Please rewrite the entries from the line holding "Click Excluir icon in Financeiro toolbar" through the line holding "coord(44,155)", inclusive, renaming "toolbar" to "menu bar" and leaving all else unchanged.

DATA ROWS –
--- Start ---
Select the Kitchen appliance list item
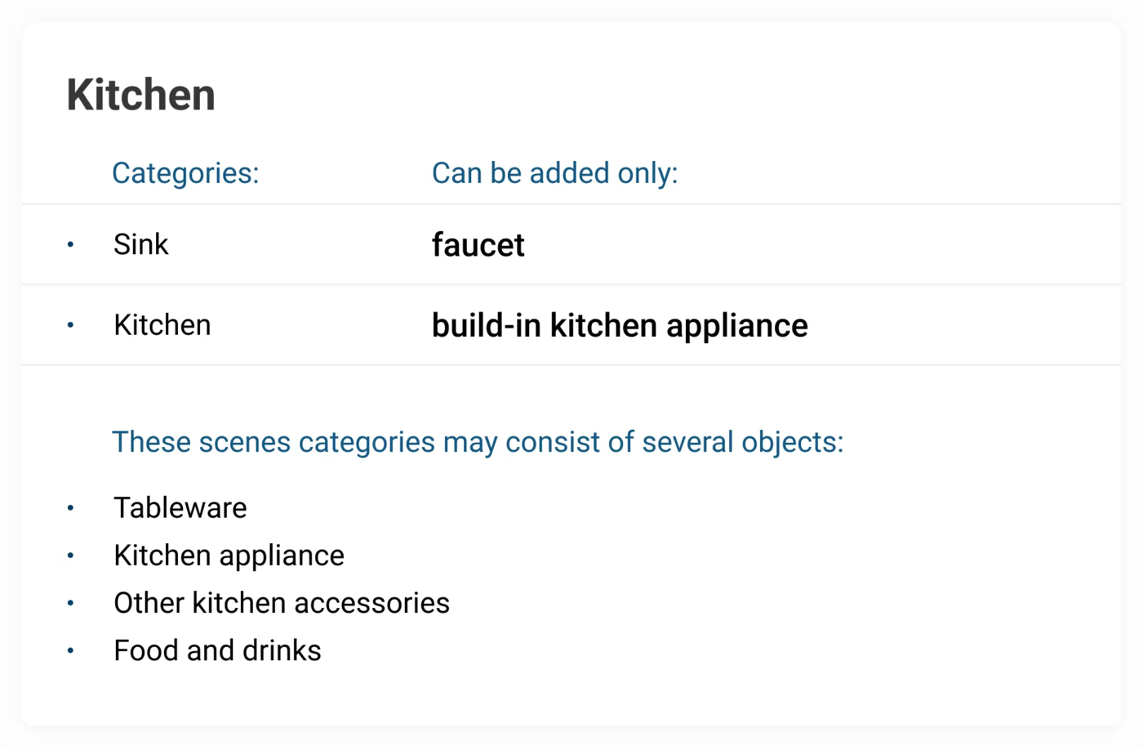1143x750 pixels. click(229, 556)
--- End ---
--- Start ---
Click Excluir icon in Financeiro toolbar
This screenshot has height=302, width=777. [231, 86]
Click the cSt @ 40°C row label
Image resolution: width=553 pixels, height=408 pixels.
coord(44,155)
--- End ---
REPLY –
Click Excluir icon in Financeiro menu bar
This screenshot has height=302, width=777. [231, 86]
Click the cSt @ 40°C row label
Image resolution: width=553 pixels, height=408 pixels.
coord(44,155)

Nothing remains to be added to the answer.